O sr. era muito bem relacionado. A família Sarney tinha dinheiro no seu banco, o PT também. Se houve armação contra seu banco, como o sr. suspeita, porque suas conexões políticas não evitaram?

O PT tinha uma conta muito pequena. O PT veio propor que a gente fizesse um financiamento de computadores para todo o partido. Nós declinamos, depois acho que fizeram com o Banco do Brasil. Declinamos por falta de garantia. O banco só trabalhava com garantia. O PT tinha R$ 12 mil na conta. O José Sarney tinha dinheiro depositado na asset management.
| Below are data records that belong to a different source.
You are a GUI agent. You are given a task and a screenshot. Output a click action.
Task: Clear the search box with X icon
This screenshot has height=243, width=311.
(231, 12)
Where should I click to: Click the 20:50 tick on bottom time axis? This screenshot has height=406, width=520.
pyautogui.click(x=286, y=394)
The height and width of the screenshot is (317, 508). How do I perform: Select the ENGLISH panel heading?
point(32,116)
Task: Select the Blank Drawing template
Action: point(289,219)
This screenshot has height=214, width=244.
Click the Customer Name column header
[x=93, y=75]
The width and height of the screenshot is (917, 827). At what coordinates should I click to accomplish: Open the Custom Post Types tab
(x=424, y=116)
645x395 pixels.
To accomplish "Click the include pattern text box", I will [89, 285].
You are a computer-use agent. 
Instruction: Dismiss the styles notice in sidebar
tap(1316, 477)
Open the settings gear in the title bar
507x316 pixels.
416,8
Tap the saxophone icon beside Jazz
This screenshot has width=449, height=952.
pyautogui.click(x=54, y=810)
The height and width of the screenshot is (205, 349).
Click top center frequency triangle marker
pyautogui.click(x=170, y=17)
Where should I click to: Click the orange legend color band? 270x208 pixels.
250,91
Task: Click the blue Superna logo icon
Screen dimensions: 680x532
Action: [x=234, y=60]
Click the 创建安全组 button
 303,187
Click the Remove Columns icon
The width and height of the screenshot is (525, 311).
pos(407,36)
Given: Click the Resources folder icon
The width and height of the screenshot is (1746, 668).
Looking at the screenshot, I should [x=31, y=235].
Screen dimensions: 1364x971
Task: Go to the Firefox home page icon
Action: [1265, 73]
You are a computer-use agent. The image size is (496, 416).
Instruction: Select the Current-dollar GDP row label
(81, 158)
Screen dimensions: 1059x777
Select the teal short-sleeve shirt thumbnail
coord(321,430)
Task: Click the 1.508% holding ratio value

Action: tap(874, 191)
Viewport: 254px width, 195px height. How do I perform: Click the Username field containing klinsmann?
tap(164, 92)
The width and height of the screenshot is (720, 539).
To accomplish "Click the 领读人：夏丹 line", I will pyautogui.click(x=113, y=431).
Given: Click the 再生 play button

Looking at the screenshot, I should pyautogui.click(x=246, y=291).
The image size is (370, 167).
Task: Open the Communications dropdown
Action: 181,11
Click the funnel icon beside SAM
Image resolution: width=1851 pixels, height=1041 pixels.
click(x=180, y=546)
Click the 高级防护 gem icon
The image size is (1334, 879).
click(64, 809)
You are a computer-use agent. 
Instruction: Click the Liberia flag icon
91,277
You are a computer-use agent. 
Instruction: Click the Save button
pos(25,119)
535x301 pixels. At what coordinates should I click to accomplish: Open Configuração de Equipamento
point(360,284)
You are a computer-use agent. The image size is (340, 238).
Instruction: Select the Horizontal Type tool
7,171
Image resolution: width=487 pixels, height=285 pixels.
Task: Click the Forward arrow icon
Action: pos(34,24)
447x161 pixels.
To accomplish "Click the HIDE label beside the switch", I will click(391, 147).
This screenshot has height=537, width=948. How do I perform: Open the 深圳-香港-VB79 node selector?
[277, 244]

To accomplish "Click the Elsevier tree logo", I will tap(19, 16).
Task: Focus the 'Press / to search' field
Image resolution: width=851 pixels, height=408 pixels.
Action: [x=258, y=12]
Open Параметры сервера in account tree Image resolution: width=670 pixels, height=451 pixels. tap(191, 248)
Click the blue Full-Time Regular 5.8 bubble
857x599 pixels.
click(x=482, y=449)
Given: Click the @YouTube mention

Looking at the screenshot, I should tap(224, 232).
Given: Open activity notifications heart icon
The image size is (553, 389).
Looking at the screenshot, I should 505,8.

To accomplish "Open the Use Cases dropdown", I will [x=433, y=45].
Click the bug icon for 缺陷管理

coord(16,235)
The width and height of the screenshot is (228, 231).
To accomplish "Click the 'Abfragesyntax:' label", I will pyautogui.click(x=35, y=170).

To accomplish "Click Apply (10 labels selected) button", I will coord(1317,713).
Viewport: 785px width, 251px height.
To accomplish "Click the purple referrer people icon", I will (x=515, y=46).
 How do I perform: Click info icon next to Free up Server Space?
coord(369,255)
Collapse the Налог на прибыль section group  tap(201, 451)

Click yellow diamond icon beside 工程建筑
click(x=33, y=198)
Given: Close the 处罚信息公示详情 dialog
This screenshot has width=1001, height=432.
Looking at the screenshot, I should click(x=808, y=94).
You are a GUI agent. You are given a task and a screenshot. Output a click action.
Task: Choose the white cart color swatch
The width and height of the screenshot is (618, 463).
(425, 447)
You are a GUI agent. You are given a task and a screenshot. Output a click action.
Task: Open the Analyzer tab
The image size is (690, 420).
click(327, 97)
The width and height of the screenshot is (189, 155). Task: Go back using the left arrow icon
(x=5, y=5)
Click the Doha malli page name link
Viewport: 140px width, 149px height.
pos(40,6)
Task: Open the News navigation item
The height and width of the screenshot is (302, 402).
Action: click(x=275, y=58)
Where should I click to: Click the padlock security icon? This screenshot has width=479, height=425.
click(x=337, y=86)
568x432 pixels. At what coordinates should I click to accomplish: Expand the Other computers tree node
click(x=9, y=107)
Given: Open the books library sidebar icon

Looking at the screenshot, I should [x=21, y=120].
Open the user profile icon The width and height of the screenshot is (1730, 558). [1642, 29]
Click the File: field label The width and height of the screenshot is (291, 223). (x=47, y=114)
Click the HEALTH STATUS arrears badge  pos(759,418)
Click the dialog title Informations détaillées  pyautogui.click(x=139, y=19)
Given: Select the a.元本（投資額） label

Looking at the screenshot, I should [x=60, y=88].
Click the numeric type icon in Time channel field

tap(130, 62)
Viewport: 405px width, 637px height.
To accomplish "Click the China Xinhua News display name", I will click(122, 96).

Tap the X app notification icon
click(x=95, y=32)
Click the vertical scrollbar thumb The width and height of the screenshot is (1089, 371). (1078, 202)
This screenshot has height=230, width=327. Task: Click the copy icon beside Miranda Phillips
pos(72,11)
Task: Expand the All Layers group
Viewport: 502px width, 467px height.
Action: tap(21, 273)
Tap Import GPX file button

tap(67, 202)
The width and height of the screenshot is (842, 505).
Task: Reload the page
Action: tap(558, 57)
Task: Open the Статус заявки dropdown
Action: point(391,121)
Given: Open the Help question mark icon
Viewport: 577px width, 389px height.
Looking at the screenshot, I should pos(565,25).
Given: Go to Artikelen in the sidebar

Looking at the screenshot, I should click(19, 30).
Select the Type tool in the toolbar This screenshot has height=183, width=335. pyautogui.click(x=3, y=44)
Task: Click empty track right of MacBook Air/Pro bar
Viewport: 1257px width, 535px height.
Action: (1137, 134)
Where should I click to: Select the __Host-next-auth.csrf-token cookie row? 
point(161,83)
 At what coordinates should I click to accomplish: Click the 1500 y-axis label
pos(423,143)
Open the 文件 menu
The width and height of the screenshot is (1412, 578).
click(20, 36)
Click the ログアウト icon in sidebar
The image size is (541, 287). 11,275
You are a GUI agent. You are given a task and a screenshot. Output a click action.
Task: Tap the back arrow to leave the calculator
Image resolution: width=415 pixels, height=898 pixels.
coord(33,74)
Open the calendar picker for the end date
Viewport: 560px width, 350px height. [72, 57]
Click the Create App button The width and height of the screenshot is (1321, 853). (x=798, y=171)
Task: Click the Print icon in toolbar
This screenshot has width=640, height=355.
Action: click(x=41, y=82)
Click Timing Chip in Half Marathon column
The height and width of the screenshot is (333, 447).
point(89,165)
Eu nunca acreditei que pudessem quebrar o banco. Se tivesse um outro estilo, eu talvez usasse meus contatos para tentar evitar. O banco crescia muito, eu tinha os melhores executivos. Eu tinha muito sucesso, no banco e na área cultural. Posso ter atropelado outras pessoas sem saber que atropelei...

O sr. era o banqueiro da família Sarney?

Nunca fui. O que acontece é que as duas famílias são muito próximas. Eu e a Márcia somos padrinhos da Roseana e do Jorge Murad e eles são nossos padrinhos. Minha mulher e a Roseana são amigas. Praticamente foram criadas juntas. O pai da minha mulher, Alexandre Costa, era senador. Eram muito amigos e moravam perto. Essa relação continua até hoje.

Sarney não tentou ajudá-lo?

Ele também não sabia. Uma vez tive audiência com o Meirelles (Henrique, ex-presidente do BC). Falei "pô tem um bando de fiscal lá no banco, manda tirar esses caras". Ele falou "eu não posso, meu negócio é economia, isso aí é com o diretor de fiscalização".

Por que resolveu falar agora?

Antes não tinha como provar. A massa falida fez um acordão, as empresas que estavam renitentes em pagar suas dívidas poderiam ir ao banco e ter desconto de 75% se quitassem à vista. Podem ter até 75 meses para pagar. Protestamos. Essas empresas são de primeiro time, têm dinheiro. Podem pagar.

Não é assim em todos os processos de falência? O administrador judicial oferece desconto...

O único que reclama disso sou eu. Alguns credores também estão se posicionando contra. Eu sou credor. A empresa é minha. o banco é meu. Quando terminar a falência, tudo o que sobrar é meu. É lei e eu vou receber.